Jacksonville schools benefit from free food program

Scott Bardin sorts through a box of meals that was delivered to the Pulaski County Special School District by Feeding Children Everywhere, a Florida-based nonprofit. The organization sent more than 100,000 meals to the district, which will pass them out to hungry children.
Scott Bardin sorts through a box of meals that was delivered to the Pulaski County Special School District by Feeding Children Everywhere, a Florida-based nonprofit. The organization sent more than 100,000 meals to the district, which will pass them out to hungry children.

The Pulaski County Special School District, through the organization Feeding Children Everywhere, is providing food for children who might otherwise go to bed hungry.

Many students in the district, which covers a 740-square-mile area, don’t have enough to eat.

“[Feeding Children Everywhere] made contact with us because Arkansas is one of the states with a high number of students and children who are hungry,” said Deborah Roush, executive director of communications for the school district.

The nonprofit organization, which is based in Orlando, Fla., sent six pallets of 100,000 nonperishable meals to the Pulaski County Special School District on Aug. 27 for distribution to its students who don’t receive proper nutrition at home.

Counselors at the district’s schools were consulted to determine which students needed the meals.

“Arrangements were made for the students to receive the meals to take home with them,” Roush said, adding that the district has a program that sends food home in backpacks with certain students for holidays and weekends.

“You cannot provide enough help for students who are hungry,” she said.

One in four children go home from school and don’t have another meal until they return to school the next day, Roush said.

“The need is always greater than the inventory, and this will allow us to help more families, and that will translate into helping the students,” said Sonya Whitfield, principal at Tolleson Elementary School in Jacksonville.

Fifty-one boxes, containing 48 nonperishable meals each, were delivered to schools in Jacksonville.

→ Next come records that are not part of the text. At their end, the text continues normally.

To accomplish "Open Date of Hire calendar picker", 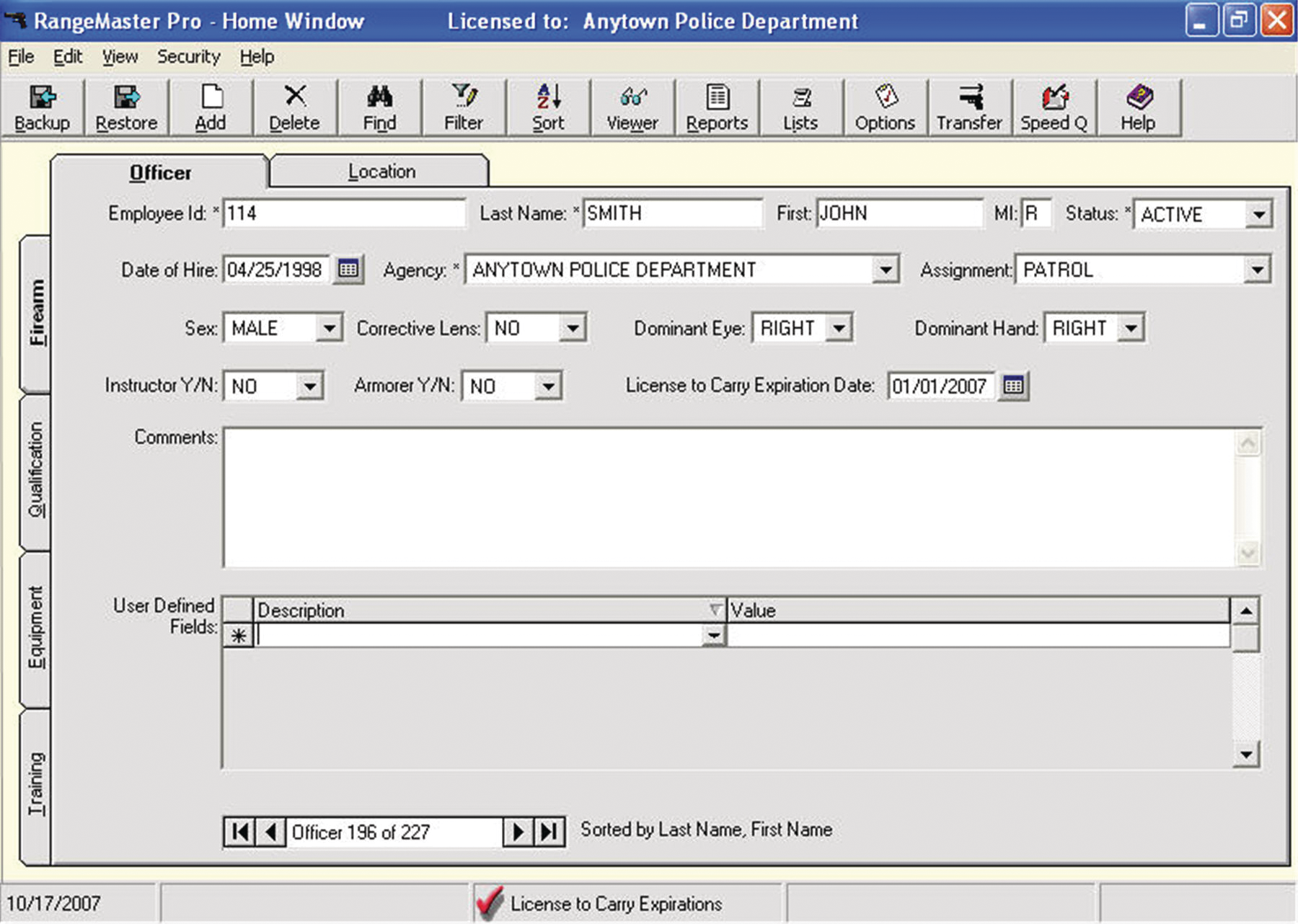I will [348, 270].
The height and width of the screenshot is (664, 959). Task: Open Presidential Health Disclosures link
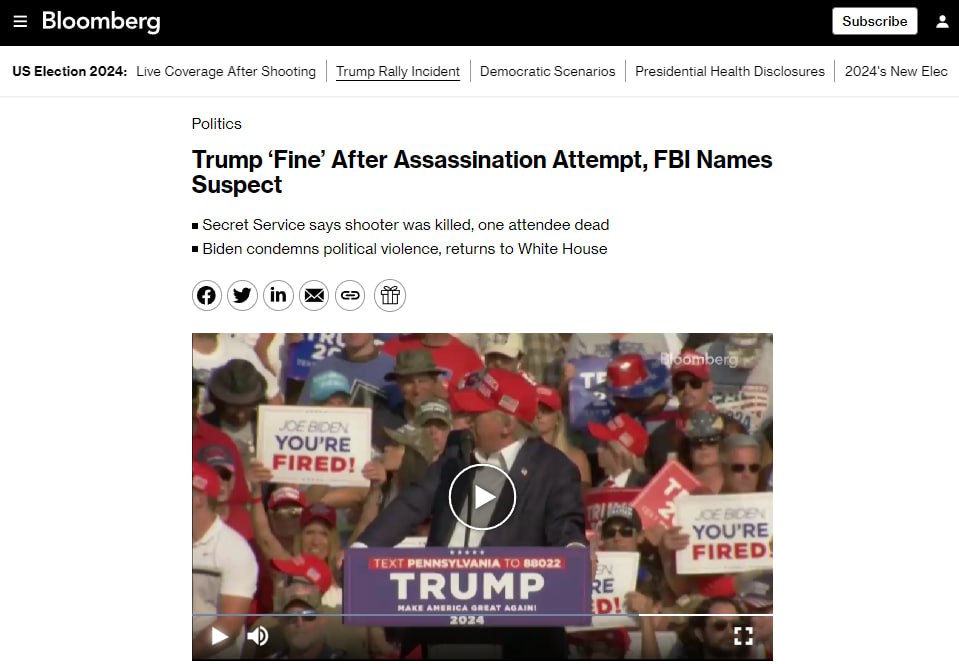click(x=730, y=72)
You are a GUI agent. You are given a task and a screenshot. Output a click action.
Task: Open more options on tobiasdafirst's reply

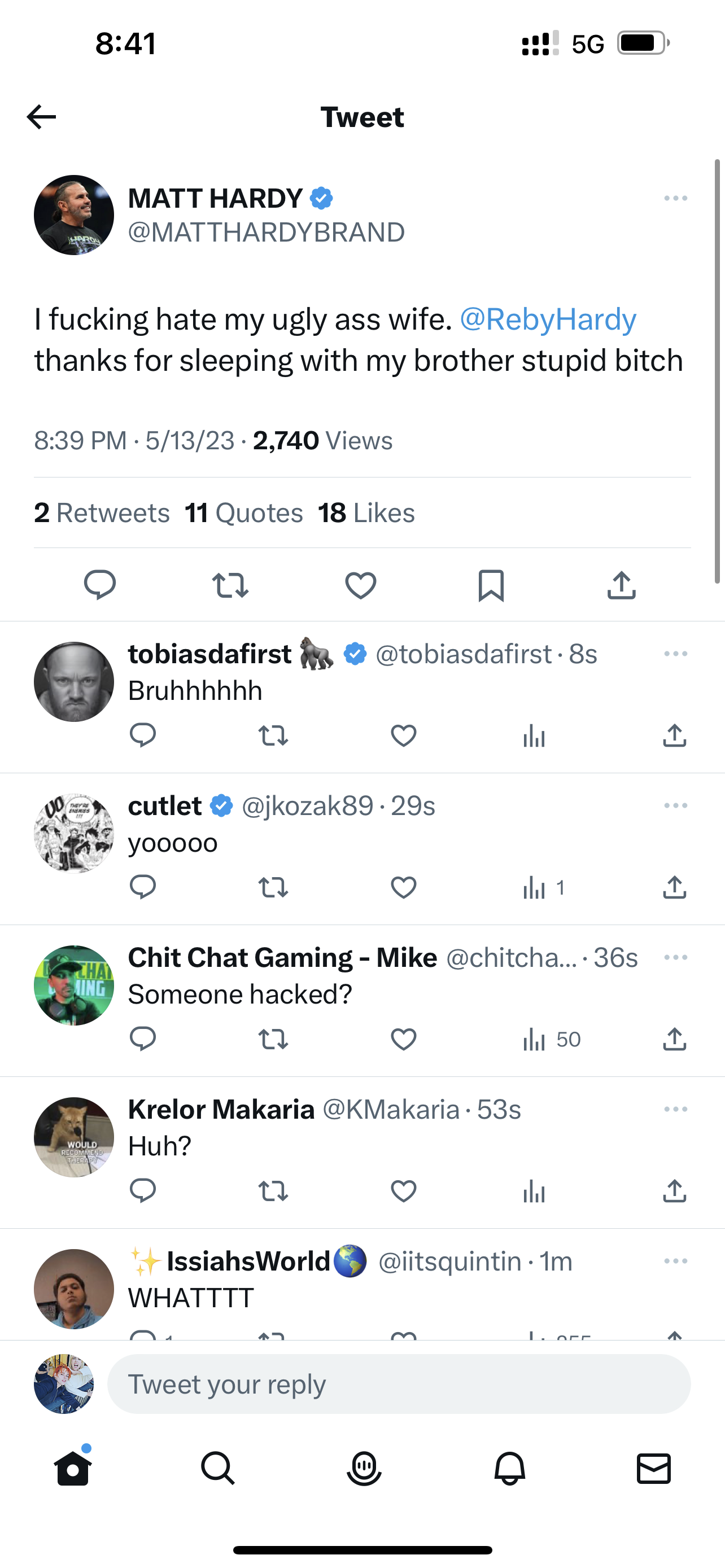pyautogui.click(x=675, y=654)
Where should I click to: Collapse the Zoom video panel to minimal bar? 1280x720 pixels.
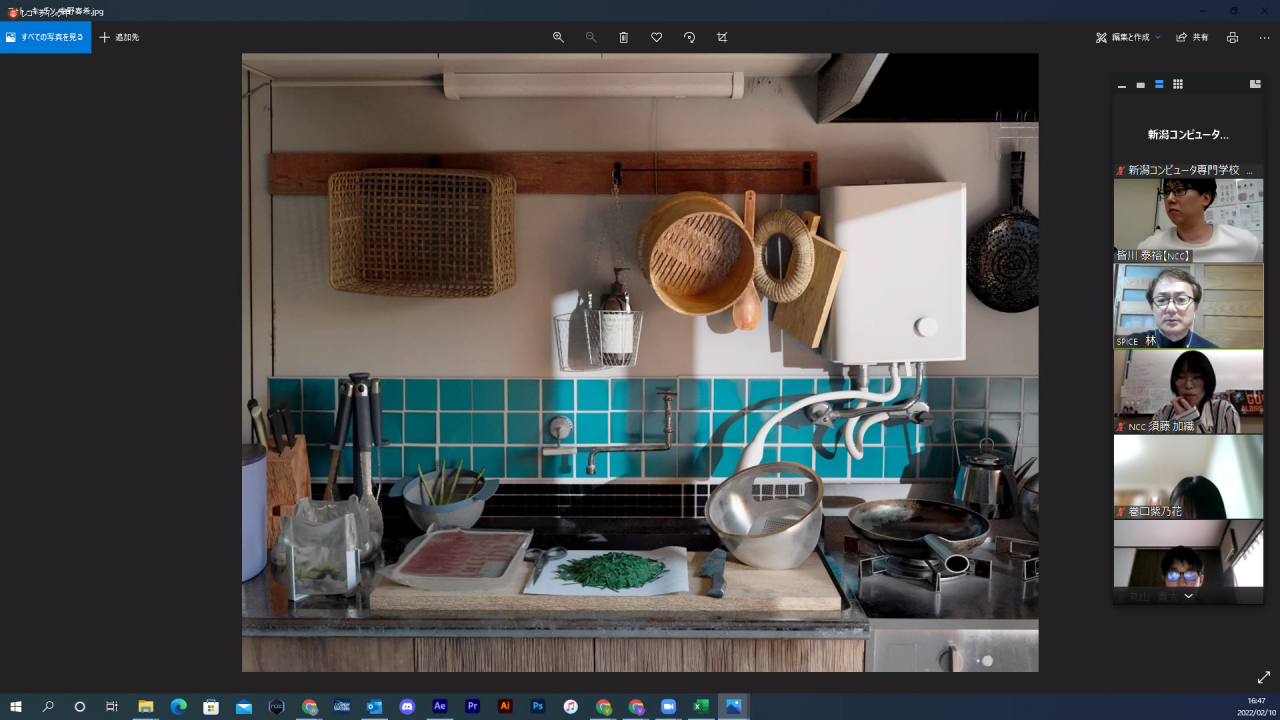tap(1122, 85)
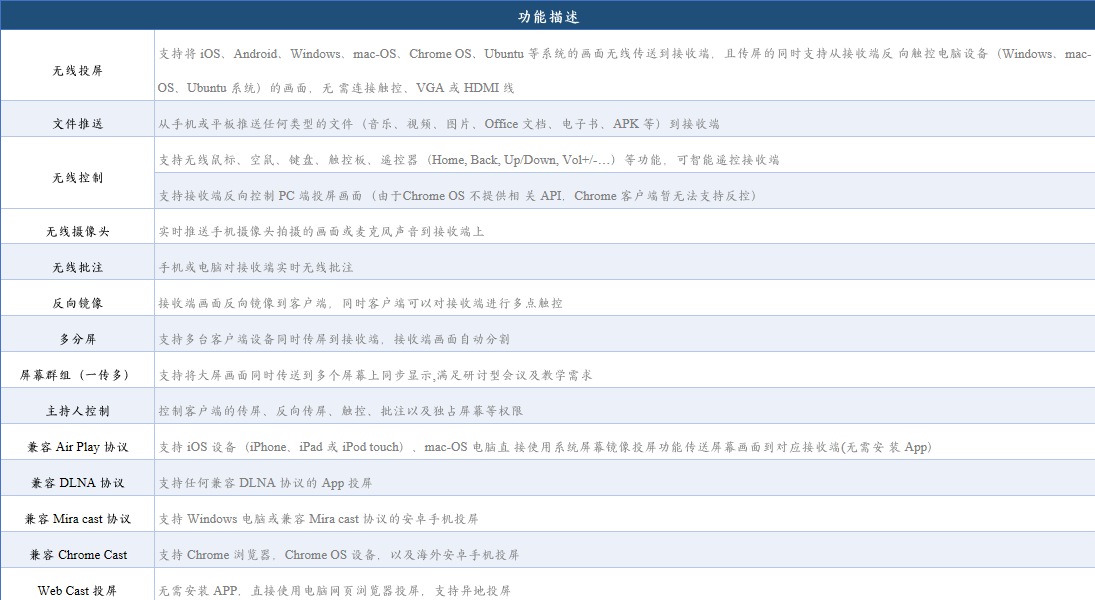Click the Web Cast 投屏 label cell

(78, 590)
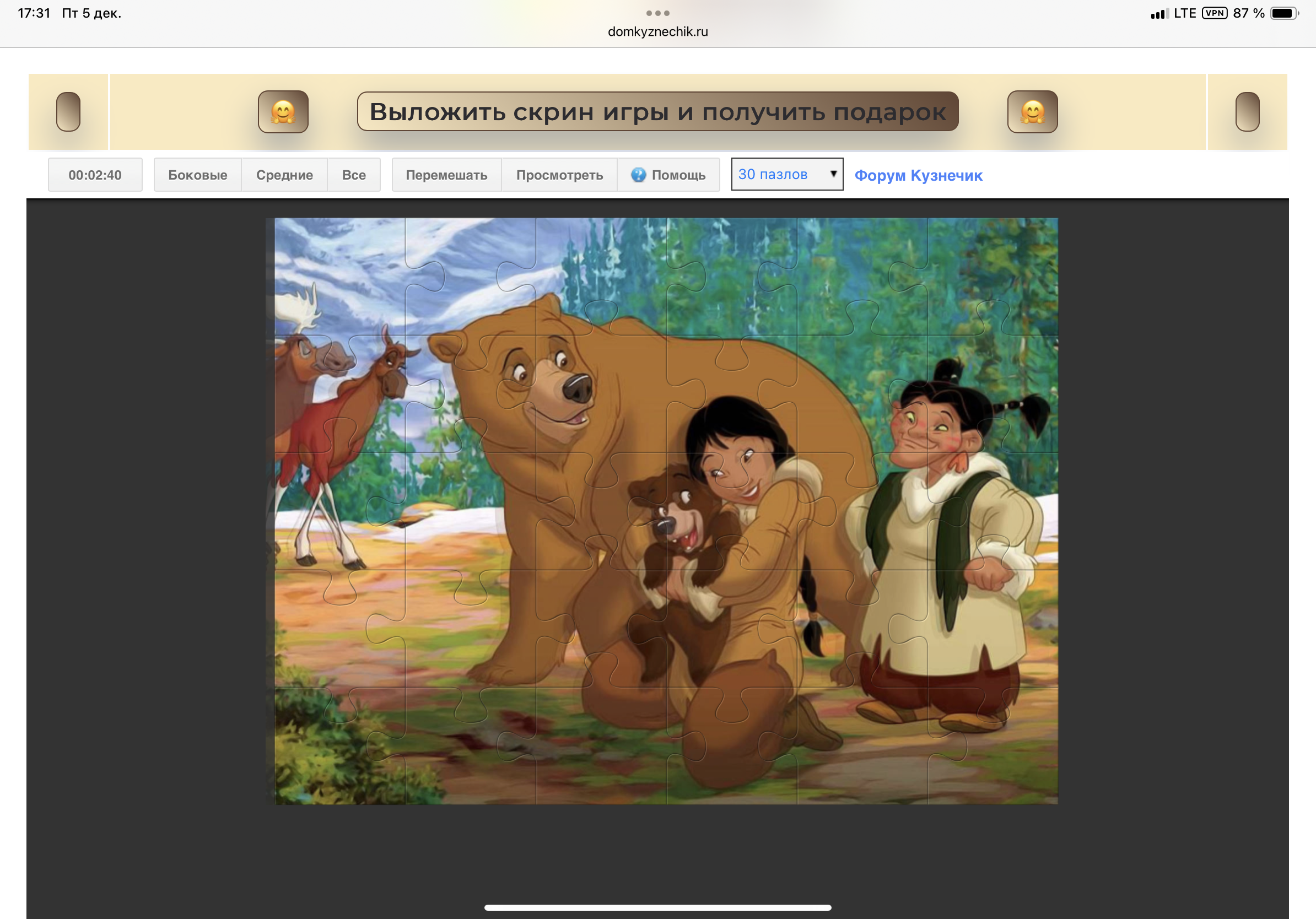
Task: Tap the three dots above the URL
Action: 657,13
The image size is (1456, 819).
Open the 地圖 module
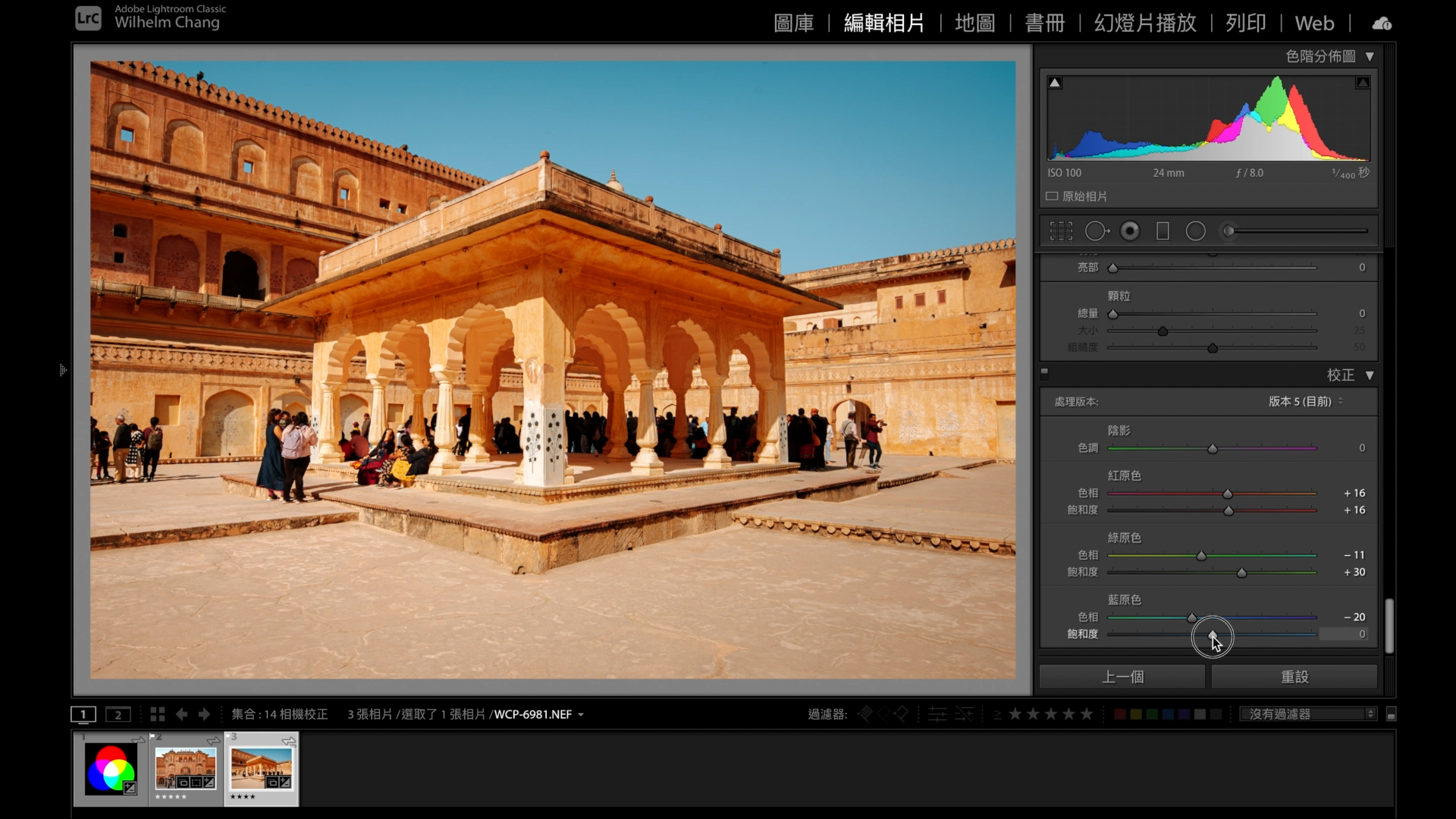(974, 24)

The rest were distributed to the district’s remaining sites.

“I think it’s going to affect them greatly, and the families I’ve given them to have loved them,” said Kim Fields, home-school counselor at North Pulaski High School in Jacksonville. “It’s a meal in a bag, and it has all the nutrition that any adult or child would need.”

Fields said that many times students won’t ask for help, but they appreciate any help the school district gives them, especially when it comes to their nutrition.

Not all the students who receive the meals are taking them home, per se. Many of the children who receive the meals are considered homeless. There are 940 students classified as homeless in the school system, according to district officials.

“Our homeless rate has doubled this year,” said Brenda Bowles, the district’s assistant superintendent. “And those are self-identified. People are really struggling. A lot of our students don’t get three square meals a day.”

She added that homelessness is more than just living on the street, but it could mean doubling up with a relative or being temporarily displaced.

“You’d be surprised at the homeless rate of teenagers,” she said.

The district also has an Assisting People in Transition Center, at 708 E. Dixon Road in Little Rock, and another center will open in Jacksonville in October. The current center provides opportunities for people in transitional situations to become healthy and self-sufficient.

“It’s a haven where people in our district who are homeless can [receive assistance],” Bowles said.

The center provides after-school tutoring, mentoring, health care services, a computer lab, a parent center and food.